A pochi giorni dal voto, Pietro Scidurlo, fondatore di Free Wheels Onlus e da anni impegnato sui temi dell’accessibilità, affida a una lettera aperta il suo sostegno a Silvio Pezzotta, candidato sindaco di Somma Lombardo.
Egregio direttore,
Ci ho pensato a lungo perché le mie parole non fossero l’ennesimo strumento da utilizzare per fare una Politica in cui non mi riconosco, io da sempre sostenitore di quella Polis come la intendeva Socrate: questa era molto più di un centro urbano, bensì una comunità autosufficiente di cittadini liberi dove questi erano protagonisti, individui messi al centro di tutto in qualità di primi fruitori. Tutti i cittadini, nessuno escluso in nessun segmento della vita quotidiana.
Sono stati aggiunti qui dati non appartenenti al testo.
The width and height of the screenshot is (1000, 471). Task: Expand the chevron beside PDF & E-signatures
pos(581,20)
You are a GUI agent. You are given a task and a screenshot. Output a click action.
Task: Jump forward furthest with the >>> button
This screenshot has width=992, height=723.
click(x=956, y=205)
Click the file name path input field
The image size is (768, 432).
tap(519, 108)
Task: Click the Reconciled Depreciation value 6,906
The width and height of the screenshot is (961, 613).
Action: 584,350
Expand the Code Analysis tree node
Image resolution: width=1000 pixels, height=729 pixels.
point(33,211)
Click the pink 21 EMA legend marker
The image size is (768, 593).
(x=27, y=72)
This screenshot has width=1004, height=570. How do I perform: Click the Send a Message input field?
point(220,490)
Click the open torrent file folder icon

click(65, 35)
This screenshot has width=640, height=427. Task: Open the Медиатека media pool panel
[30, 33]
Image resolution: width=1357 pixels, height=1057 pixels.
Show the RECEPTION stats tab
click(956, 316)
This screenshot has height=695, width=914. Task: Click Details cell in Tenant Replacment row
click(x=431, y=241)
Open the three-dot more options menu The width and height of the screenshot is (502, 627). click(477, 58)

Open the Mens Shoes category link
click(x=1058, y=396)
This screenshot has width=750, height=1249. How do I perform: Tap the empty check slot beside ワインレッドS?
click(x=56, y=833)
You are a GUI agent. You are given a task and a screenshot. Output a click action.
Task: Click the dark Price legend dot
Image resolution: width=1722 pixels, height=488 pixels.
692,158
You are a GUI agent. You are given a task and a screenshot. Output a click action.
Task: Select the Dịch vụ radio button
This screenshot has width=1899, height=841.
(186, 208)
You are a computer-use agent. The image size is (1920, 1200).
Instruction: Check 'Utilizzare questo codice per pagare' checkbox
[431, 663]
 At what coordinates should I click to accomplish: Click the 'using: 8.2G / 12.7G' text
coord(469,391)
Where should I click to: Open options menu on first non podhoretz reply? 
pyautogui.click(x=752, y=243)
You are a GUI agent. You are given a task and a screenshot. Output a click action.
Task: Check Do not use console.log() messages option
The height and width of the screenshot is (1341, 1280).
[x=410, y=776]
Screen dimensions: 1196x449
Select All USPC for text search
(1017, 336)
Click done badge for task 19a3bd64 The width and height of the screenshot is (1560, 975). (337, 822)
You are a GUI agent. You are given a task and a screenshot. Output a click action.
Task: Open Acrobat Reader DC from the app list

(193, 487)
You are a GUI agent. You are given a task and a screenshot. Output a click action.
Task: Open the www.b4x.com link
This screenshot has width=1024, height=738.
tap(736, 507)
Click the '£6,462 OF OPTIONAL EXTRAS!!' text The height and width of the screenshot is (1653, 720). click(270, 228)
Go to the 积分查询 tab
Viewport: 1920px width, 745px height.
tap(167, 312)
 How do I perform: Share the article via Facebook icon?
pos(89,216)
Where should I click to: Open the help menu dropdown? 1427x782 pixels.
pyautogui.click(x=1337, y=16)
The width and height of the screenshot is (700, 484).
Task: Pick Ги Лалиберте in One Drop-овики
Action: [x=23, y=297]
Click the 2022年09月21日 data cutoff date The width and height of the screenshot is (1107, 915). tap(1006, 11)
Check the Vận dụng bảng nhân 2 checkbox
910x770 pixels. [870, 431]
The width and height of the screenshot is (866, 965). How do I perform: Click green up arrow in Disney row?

E più volte, anche chiedendoti di farlo, ho immaginato un presente come questo dove, persone come te amico mio, come in un altrove, hanno sempre fatto la differenza. Sì perché, al di là di ogni fazione o ideologia, ci sono le persone, le stesse che con le loro visioni, il loro sudore, il loro non arrendersi ed essere, in un certo qual modo, onde contro gli scogli, hanno saputo aprire brecce che oggi sono diventate voragini e domani la sede di un nuovo futuro.
Somma Lombardo può vantarsi di avere alcuni individui così che io stimo senza fine, a cui mi rivolgo ogni qualvolta le cose possono essere migliorate, con le quali ho confronti costruttivi (loro sapranno riconoscersi in queste parole) e che a mio avviso possono davvero portare quello che era il mio paese verso un futuro totalmente diverso dall’attuale. E tu Silvio sei tra quelle persone.
Tu che sei sempre stato molto di più di un cittadino di Somma, piuttosto un cittadino per Somma. Hai cambiato sguardo su tante cose e lo hai fatto cambiare a tanti di noi. Quando penso a te, mi viene in mente Stephen Hawking, un grande filosofo e un grande scienziato tanto da essere seppellito accanto a Darwin e Newton. La sua voce è stata registrata e trasmessa nello spazio verso un buco nero. Era una persona tetraplegica e parlava attraverso un sistema tecnologico che robotizzava la sua voce; e nonostante tutto ciò, attraverso un computer è riuscito a cambiare il nostro modo di pensare. Lui non si è mai fermato davanti a ciò che non poteva fare, non ha mai né pensato né detto “questo non lo posso fare quindi smetto di tentare”.
Lui sosteneva che a definire ciò che siamo non è tanto quello che abbiamo o non abbiamo, ma quello che facciamo o non facciamo. E tu per molti di noi hai creato ponti dove c’erano guadi e hai costruito un nuovo modo di pensare verso le persone con disabilità a Somma Lombardo e oltre. In un tempo dove noi eravamo gli ultimi, tu ci hai permesso di parlare, di avere voce, di far conoscere alle persone che avevamo qualcosa da dare.
E tu, a Stephen, ci assomigli molto.

Per questo oggi vorrei ancora essere un cittadino di Somma Lombardo, per dirti che io ci sono e ci sarò sempre, così come tu hai sempre fatto un passo verso di me (e verso tanti altri) per insegnarmi a trovare la mia strada. Una volta sulla riva di un fiume mi dicesti: non importa quale prenderai, ma sì sempre fedele alla tua verità.
E vorrei essere ancora cittadino sommese per fare la scelta giusta, non una scelta politica, non una scelta dettata dall’affetto e dalla stima immensa, ma da una visione che persone come te con quella lucida follia negli occhi possono realizzare dando voce, potere e portafoglio a chi con competenze Somma Lombardo può davvero portarla in un futuro dove non si parlerà più nemmeno di inclusione. E questo perché l’avremo fatta, tutti insieme, per davvero.